"Eğer Beşiktaş'ın rakibi olsaydım Delgado, Holosko ve Serdar Özkan beni korkuturdu. Bizim gücümüz takım olmamızda".
Beşiktaş'ın yenileri arasında beni en çok tereddütte bırakan o olduğu için ropörtaj tercihimi Seric'ten yana kullandım. Çimlere serilip, sohbetimize başlarken şakayla karışık bileğinin güçlü olup olmadığını soruyorum, şaşırıyor. Derken meydan okuyor ve başlıyoruz bilek güreşine, öyle poz vermek için değil harbi harbi. Görüntüsü cılız ama bileği güçlü,
yenemiyorum. Ailesinde başka bir sporcu olup olmadığını soruyorum. Babasının amatör olarak futbol oynadığını belirtip "Sporu gerçekten çok seven bir ailem var ama benden başka futbolcu ya da sporcu yok" cevabını veriyor. Beşiktaş'tan teklif aldığı güne geri dönmesini isteyip o anda neler hissettiğini sorduğumda bakın neler söylüyor: "Bir an bile düşünmedim. Beşiktaş ve Türkiye bana yabancı değil. Türkiye dünya üçüncüsü oldu, Avrupa Şampiyonası'nda ses getirdi. Türkiye Ligi'ni de biliyorum, zor bir lig. Böyle bir ligde oynamak istedim ve hiç düşünmeden kabul ettim."

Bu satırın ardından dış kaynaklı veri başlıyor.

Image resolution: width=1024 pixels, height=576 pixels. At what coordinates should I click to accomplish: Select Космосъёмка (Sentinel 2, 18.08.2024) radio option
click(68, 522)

BURADA İŞİM NE? Dalıyoruz derinliklere, detayları istiyorum. -Beşiktaş'ı ne kadar tanıyordun ki gelen teklifi hemen kabul ettin? -Beşiktaş, Avrupa'da bilinen kulüplerden biri. Taraftarını ise dünya tanıyor, biliyor. Ben Beşiktaş'ın kazandığı Liverpool maçını izleme şansı buldum. Muhteşem bir taraftar vardı. Bu takım için büyük güç demektir!" -O güç bazen baskı unsuru olmaz mı? -Buna baskı demek doğru değil, itici güç demek daha doğru olur. -Performans demişken, kendi stilini nasıl tanımlarsın? -Futbol artık sadece bir özellikle oynanacak bir oyun değil. Hem güçlü olmalısınız, hem de teknik kapasiteye sahip olmalısınız. Ben bu özelliklere sahibim. -Yaklaşık bir aydır çalışıyorsunuz, takım arkadaşlarını tanıyorsun, ilk 11'de kendine yer bulabilecek misin? -Onbirde kendine yer bulacağına inanmayan futbolcunun burada işi ne? Tabii rekabet olacaktır bu da iyi bir şeydir. Hazır takım arkadaşlarından sözü açmışken, Beşiktaş'ın en büyük silahlarının kimler olduğunu söylüyorum. Hiç tereddüt etmeden, "Öncelikle Delgado" diyor. "Neden?" diye tekrar soruyorum çok ilginç bir şekilde tanımlıyor Arjantinliyi: Delgado ışıktan hızlı! Gerçekten çok büyük yetenekleri olan biri. İnanılmaz çabuk düşünüyor ve aynı çabuklukta uyguluyor. Bu büyük güç demek! Serdar Özkan da çok yetenekli. Çabuk, akıllı, futbolu iyi biliyor. Bir de Holosko var.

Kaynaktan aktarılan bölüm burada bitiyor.